= SUPPLIED RECORDS =
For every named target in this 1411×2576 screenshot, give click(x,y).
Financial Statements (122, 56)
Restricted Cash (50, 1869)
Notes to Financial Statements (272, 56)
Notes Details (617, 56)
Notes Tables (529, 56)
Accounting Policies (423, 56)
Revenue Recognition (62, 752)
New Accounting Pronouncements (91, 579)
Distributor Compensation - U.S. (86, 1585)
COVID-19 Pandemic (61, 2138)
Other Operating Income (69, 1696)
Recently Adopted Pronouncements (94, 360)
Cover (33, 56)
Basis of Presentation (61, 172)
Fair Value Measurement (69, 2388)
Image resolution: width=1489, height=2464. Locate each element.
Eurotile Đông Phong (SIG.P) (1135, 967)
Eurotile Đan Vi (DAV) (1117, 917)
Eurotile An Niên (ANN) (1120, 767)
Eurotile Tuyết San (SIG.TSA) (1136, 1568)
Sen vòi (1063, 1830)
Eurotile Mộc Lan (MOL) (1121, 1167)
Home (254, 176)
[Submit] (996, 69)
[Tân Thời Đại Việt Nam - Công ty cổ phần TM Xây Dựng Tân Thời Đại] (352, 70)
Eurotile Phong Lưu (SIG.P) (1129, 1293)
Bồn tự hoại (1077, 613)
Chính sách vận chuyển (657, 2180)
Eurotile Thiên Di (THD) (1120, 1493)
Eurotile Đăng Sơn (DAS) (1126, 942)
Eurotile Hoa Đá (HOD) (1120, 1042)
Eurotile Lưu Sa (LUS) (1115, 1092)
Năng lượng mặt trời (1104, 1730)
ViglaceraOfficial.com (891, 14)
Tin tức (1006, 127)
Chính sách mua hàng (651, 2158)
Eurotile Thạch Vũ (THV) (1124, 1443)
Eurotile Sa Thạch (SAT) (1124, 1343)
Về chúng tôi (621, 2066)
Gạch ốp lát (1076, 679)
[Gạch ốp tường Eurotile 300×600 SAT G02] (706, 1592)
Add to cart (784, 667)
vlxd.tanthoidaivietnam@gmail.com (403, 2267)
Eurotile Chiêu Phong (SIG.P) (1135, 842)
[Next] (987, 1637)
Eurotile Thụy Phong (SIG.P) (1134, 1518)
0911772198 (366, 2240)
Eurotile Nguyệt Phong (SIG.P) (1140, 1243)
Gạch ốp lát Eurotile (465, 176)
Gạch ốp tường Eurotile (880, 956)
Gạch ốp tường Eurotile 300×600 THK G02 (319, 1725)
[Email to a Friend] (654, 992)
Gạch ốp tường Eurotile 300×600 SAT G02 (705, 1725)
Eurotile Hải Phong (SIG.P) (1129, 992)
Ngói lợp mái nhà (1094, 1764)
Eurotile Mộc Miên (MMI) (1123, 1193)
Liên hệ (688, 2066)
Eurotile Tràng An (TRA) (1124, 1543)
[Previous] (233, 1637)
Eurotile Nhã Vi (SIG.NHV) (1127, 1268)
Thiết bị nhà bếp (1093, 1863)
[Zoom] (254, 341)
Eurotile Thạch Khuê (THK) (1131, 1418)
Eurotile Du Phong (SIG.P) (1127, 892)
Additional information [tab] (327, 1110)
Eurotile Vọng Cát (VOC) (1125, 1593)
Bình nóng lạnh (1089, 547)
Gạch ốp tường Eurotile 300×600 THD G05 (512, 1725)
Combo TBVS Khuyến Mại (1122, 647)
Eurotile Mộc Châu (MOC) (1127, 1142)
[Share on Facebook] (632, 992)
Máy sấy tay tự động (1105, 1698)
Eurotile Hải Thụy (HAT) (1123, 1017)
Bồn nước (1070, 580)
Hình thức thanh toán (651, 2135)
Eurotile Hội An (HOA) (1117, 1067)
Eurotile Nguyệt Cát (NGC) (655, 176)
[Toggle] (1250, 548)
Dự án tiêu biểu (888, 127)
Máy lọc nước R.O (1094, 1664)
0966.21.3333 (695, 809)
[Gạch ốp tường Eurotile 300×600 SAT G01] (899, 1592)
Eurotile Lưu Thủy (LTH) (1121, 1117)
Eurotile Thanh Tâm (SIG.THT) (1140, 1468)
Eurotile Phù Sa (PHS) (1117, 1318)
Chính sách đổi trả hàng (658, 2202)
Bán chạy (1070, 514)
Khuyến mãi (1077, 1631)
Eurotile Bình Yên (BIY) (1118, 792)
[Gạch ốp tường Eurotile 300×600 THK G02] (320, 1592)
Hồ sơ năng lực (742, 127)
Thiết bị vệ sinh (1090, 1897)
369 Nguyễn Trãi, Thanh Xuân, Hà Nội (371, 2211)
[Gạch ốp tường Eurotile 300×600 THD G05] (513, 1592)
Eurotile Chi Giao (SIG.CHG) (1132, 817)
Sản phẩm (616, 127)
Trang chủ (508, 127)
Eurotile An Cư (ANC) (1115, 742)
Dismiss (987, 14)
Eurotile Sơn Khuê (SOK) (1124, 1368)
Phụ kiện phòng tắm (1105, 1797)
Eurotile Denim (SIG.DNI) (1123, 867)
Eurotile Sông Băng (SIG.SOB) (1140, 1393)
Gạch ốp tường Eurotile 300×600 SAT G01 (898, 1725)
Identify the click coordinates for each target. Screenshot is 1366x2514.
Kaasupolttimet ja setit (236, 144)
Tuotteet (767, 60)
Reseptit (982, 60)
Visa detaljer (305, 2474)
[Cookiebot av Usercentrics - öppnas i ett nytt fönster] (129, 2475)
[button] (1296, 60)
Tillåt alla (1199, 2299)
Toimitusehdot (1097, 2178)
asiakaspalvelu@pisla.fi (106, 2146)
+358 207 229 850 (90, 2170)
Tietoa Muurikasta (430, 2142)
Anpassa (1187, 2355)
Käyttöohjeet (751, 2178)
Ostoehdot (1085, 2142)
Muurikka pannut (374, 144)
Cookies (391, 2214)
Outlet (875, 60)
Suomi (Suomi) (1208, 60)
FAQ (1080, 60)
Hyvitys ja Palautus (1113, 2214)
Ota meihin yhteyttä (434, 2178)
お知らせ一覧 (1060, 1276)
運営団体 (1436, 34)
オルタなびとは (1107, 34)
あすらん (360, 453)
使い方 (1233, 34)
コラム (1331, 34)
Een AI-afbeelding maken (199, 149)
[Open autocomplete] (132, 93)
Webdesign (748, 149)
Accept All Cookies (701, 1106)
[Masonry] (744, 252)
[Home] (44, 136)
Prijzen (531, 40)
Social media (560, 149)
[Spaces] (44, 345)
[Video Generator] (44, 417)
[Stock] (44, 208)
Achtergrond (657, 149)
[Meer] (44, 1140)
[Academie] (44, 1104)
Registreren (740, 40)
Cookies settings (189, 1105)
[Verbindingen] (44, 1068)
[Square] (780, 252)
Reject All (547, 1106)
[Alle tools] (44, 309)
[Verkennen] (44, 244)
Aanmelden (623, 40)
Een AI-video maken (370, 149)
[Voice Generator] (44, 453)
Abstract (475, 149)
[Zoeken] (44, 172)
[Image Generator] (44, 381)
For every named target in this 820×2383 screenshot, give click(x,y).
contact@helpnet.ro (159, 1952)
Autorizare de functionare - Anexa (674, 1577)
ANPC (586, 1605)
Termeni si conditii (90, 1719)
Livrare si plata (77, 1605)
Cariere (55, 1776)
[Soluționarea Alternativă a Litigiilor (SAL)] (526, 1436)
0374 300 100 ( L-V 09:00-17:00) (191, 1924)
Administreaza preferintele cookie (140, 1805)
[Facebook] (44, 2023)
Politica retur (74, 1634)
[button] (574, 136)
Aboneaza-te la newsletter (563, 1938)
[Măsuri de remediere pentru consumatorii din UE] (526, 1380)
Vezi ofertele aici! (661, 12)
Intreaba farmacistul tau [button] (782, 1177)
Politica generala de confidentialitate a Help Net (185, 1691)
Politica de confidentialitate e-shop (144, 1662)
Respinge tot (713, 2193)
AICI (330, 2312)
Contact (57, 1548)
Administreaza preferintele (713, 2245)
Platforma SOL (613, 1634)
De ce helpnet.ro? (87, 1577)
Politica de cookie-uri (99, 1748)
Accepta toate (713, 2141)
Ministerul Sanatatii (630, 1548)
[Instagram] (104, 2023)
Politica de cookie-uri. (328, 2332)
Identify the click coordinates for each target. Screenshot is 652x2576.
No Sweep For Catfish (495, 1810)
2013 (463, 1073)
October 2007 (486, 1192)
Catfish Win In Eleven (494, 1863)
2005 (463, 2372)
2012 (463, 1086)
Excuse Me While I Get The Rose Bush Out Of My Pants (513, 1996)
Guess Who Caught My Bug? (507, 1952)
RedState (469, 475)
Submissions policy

= INSTRUCTIONS TO FOLLOW =
Could you transcribe the entries above word for word, from the line with "Basis of Presentation (61, 172)" down to the line with "[Zoom] (254, 341)", keeping both?

= OUTPUT =
Basis of Presentation (61, 172)
Fair Value Measurement (69, 2388)
Image resolution: width=1489, height=2464. Locate each element.
Eurotile Đông Phong (SIG.P) (1135, 967)
Eurotile Đan Vi (DAV) (1117, 917)
Eurotile An Niên (ANN) (1120, 767)
Eurotile Tuyết San (SIG.TSA) (1136, 1568)
Sen vòi (1063, 1830)
Eurotile Mộc Lan (MOL) (1121, 1167)
Home (254, 176)
[Submit] (996, 69)
[Tân Thời Đại Việt Nam - Công ty cổ phần TM Xây Dựng Tân Thời Đại] (352, 70)
Eurotile Phong Lưu (SIG.P) (1129, 1293)
Bồn tự hoại (1077, 613)
Chính sách vận chuyển (657, 2180)
Eurotile Thiên Di (THD) (1120, 1493)
Eurotile Đăng Sơn (DAS) (1126, 942)
Eurotile Hoa Đá (HOD) (1120, 1042)
Eurotile Lưu Sa (LUS) (1115, 1092)
Năng lượng mặt trời (1104, 1730)
ViglaceraOfficial.com (891, 14)
Tin tức (1006, 127)
Chính sách mua hàng (651, 2158)
Eurotile Thạch Vũ (THV) (1124, 1443)
Eurotile Sa Thạch (SAT) (1124, 1343)
Về chúng tôi (621, 2066)
Gạch ốp lát (1076, 679)
[Gạch ốp tường Eurotile 300×600 SAT G02] (706, 1592)
Add to cart (784, 667)
vlxd.tanthoidaivietnam@gmail.com (403, 2267)
Eurotile Chiêu Phong (SIG.P) (1135, 842)
[Next] (987, 1637)
Eurotile Thụy Phong (SIG.P) (1134, 1518)
0911772198 (366, 2240)
Eurotile Nguyệt Phong (SIG.P) (1140, 1243)
Gạch ốp lát Eurotile (465, 176)
Gạch ốp tường Eurotile (880, 956)
Gạch ốp tường Eurotile 300×600 THK G02 (319, 1725)
[Email to a Friend] (654, 992)
Gạch ốp tường Eurotile 300×600 SAT G02 (705, 1725)
Eurotile Hải Phong (SIG.P) (1129, 992)
Ngói lợp mái nhà (1094, 1764)
Eurotile Mộc Miên (MMI) (1123, 1193)
Liên hệ (688, 2066)
Eurotile Tràng An (TRA) (1124, 1543)
[Previous] (233, 1637)
Eurotile Nhã Vi (SIG.NHV) (1127, 1268)
Thiết bị nhà bếp (1093, 1863)
[Zoom] (254, 341)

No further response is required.